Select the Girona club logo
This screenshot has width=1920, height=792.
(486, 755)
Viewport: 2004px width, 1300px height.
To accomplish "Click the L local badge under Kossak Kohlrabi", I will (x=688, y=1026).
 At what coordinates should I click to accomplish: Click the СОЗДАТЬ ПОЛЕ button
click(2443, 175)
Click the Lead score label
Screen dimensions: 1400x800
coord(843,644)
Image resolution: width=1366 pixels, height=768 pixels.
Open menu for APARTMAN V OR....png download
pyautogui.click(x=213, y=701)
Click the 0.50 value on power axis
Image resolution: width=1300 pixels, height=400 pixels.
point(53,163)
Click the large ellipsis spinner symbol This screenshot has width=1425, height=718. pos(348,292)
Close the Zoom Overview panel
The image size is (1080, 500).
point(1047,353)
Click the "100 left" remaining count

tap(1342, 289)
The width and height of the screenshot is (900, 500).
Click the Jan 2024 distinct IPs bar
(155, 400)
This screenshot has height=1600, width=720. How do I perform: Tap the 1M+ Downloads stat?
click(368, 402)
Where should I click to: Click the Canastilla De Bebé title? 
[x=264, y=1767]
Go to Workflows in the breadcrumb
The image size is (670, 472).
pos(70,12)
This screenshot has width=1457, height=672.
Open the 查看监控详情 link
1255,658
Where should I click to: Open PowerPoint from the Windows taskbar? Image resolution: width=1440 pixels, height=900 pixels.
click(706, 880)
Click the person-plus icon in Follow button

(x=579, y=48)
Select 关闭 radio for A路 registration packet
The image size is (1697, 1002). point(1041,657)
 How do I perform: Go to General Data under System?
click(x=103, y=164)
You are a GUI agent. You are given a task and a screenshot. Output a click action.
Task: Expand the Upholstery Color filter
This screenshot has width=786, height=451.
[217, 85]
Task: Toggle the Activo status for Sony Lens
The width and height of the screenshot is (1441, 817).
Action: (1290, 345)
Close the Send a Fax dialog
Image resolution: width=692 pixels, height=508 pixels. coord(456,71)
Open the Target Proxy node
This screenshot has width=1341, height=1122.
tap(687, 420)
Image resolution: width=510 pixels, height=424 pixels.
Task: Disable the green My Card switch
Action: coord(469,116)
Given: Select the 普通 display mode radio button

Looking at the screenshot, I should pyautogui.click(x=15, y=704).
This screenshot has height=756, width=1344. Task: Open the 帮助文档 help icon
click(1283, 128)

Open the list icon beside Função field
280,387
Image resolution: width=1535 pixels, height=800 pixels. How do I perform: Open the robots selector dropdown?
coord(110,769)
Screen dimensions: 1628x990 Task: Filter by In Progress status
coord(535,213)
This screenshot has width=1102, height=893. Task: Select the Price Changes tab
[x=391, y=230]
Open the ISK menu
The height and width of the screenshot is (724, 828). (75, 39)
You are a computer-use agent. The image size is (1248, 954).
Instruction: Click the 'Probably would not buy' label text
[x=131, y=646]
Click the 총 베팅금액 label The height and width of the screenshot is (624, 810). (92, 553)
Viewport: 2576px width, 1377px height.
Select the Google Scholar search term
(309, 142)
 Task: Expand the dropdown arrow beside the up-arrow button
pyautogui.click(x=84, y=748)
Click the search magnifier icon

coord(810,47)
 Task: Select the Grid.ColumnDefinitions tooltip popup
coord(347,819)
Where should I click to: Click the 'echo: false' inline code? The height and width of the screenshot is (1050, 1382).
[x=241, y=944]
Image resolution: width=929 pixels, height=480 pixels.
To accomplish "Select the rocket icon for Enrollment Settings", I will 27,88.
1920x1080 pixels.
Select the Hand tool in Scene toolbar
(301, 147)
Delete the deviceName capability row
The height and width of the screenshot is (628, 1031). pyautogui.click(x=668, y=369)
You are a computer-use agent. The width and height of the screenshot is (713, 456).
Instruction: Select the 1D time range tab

##########

*TASK TO CARRY OUT:*
Return, word for word, the line containing "Image resolution: width=929" and all lines after it through the last line of the records, and nothing else.

*EXERCISE ANSWER:*
Image resolution: width=929 pixels, height=480 pixels.
To accomplish "Select the rocket icon for Enrollment Settings", I will 27,88.
1920x1080 pixels.
Select the Hand tool in Scene toolbar
(301, 147)
Delete the deviceName capability row
The height and width of the screenshot is (628, 1031). pyautogui.click(x=668, y=369)
You are a computer-use agent. The width and height of the screenshot is (713, 456).
Instruction: Select the 1D time range tab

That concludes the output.